> **Information given**:
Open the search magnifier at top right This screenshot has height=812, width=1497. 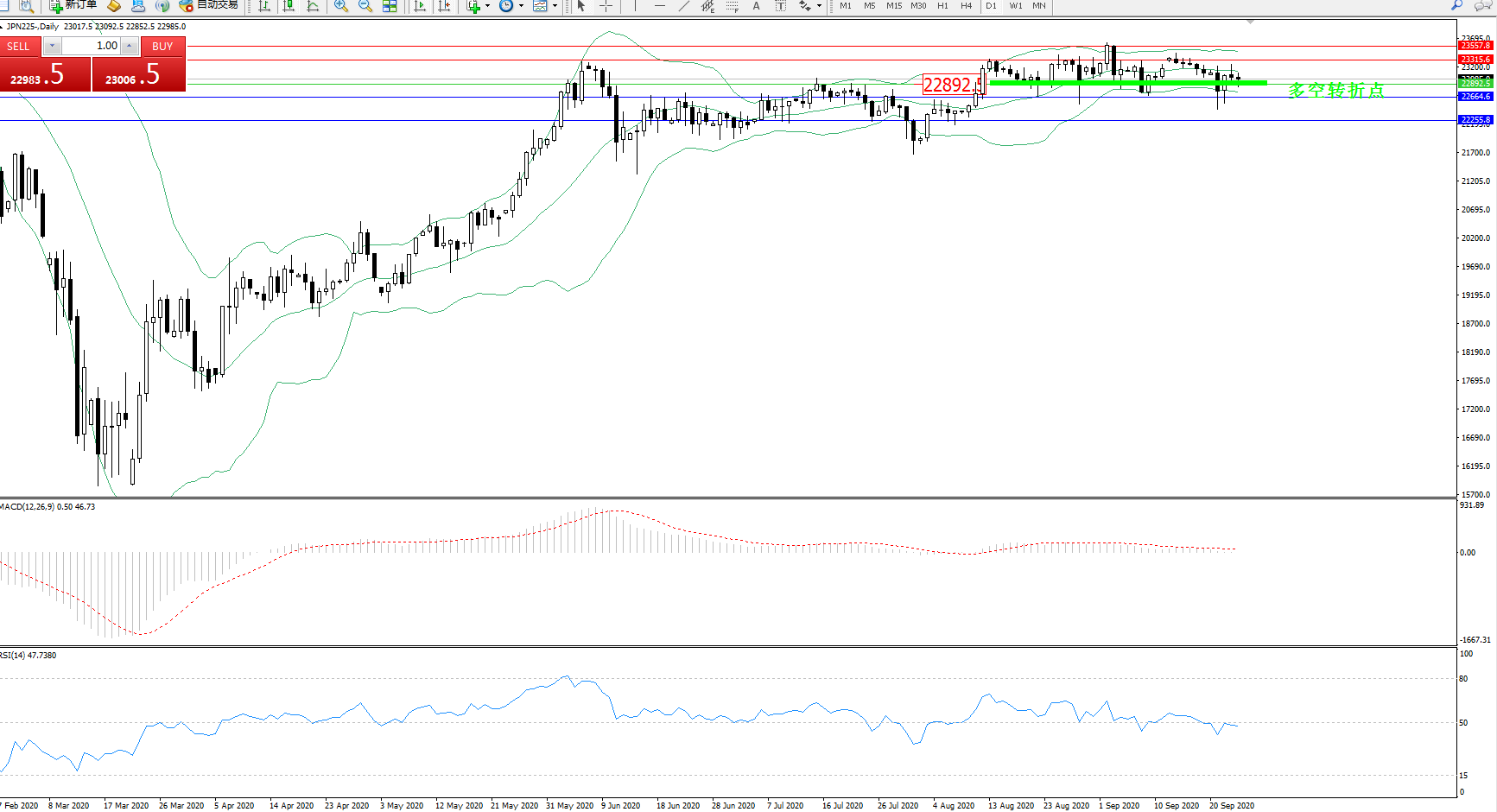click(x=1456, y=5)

* * *

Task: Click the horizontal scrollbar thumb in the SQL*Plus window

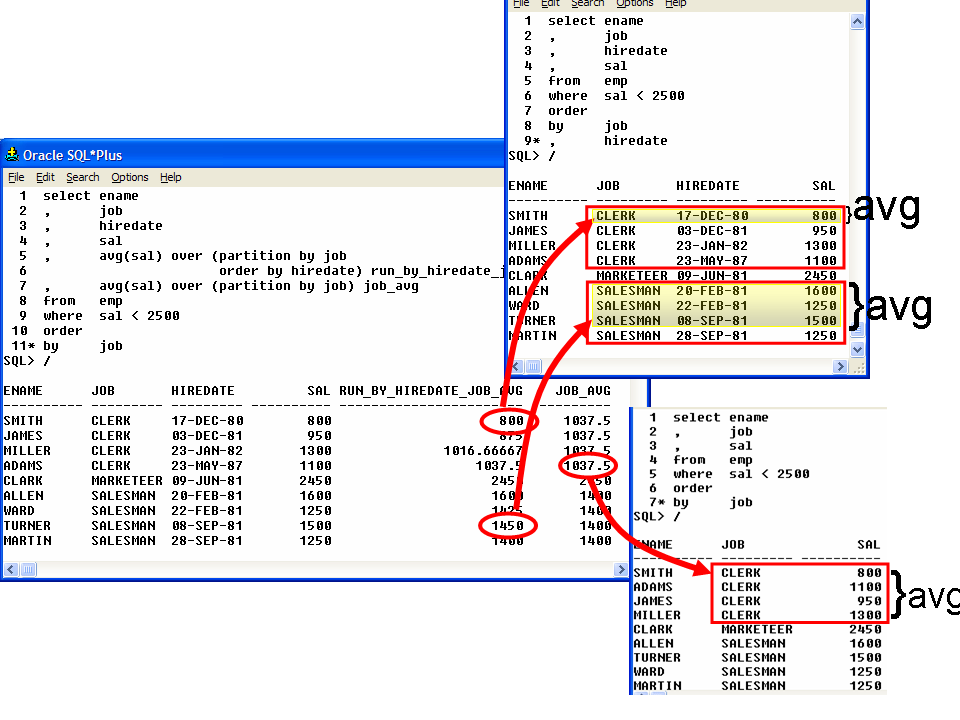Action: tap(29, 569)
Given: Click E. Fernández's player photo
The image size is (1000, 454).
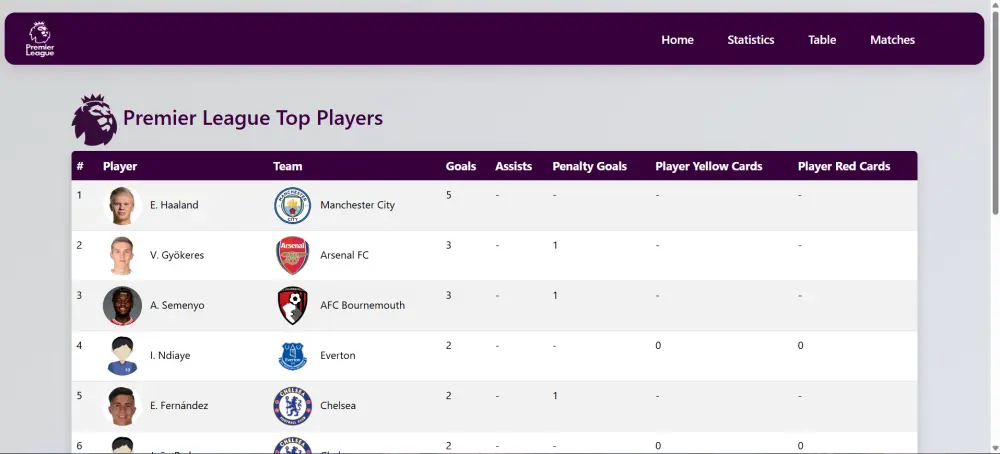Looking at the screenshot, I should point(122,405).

...

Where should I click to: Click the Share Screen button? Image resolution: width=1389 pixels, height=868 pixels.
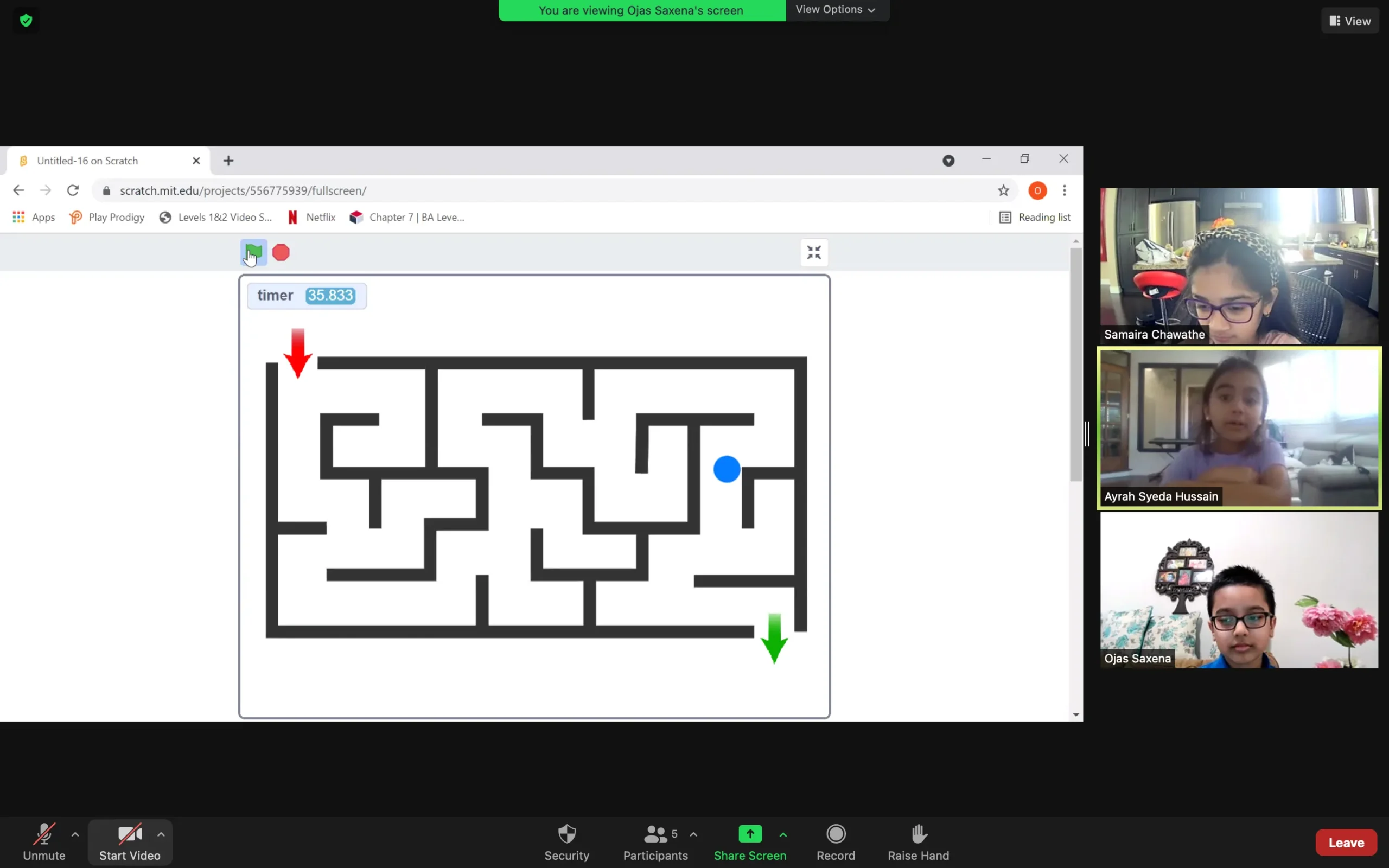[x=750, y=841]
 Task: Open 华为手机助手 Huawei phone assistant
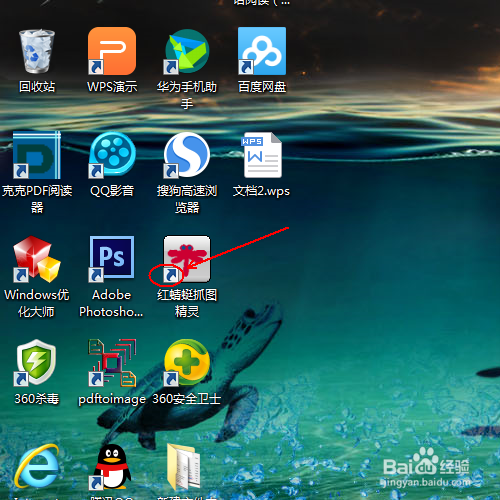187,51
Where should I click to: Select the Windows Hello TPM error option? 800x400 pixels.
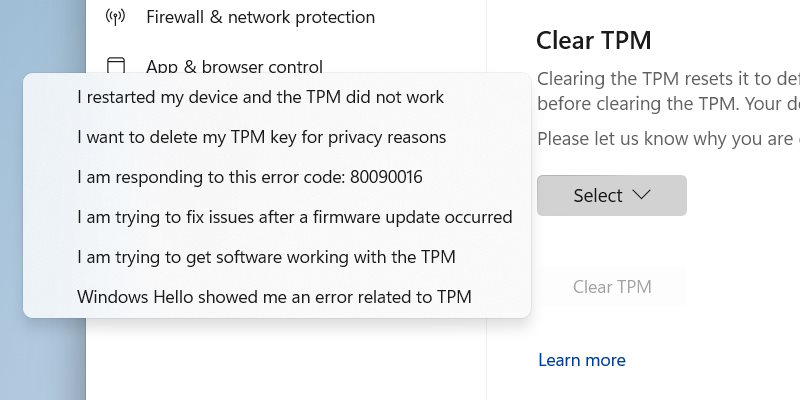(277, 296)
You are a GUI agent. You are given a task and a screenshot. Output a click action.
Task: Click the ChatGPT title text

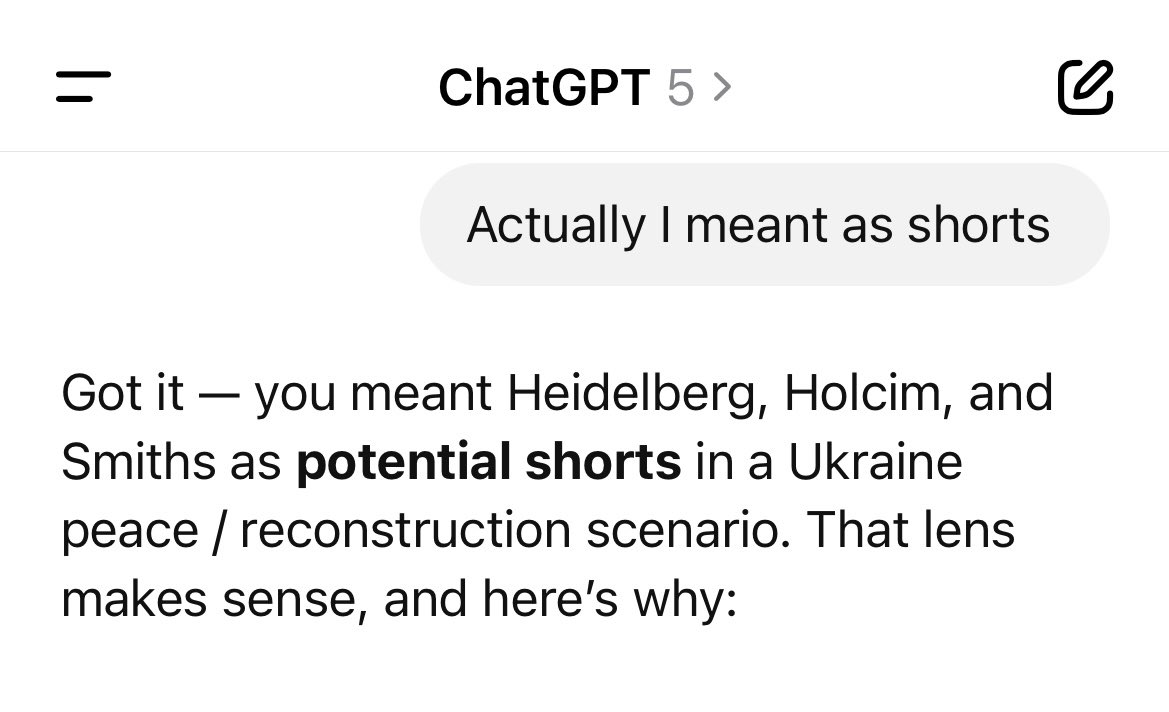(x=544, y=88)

> **Task description**:
Rewrite the stretch of data from the line containing "Where should I click to: Select" through the line containing "(x=544, y=88)" as a numbered list, skipping blank lines. Leave the pictures out.

> **Result for this task**:
1. Where should I click to: Select the Windows Hello TPM error option? 800x400 pixels.
2. (277, 296)
3. You are a GUI agent. You are given a task and a screenshot. Output a click action.
4. Task: Click the ChatGPT title text
5. (x=544, y=88)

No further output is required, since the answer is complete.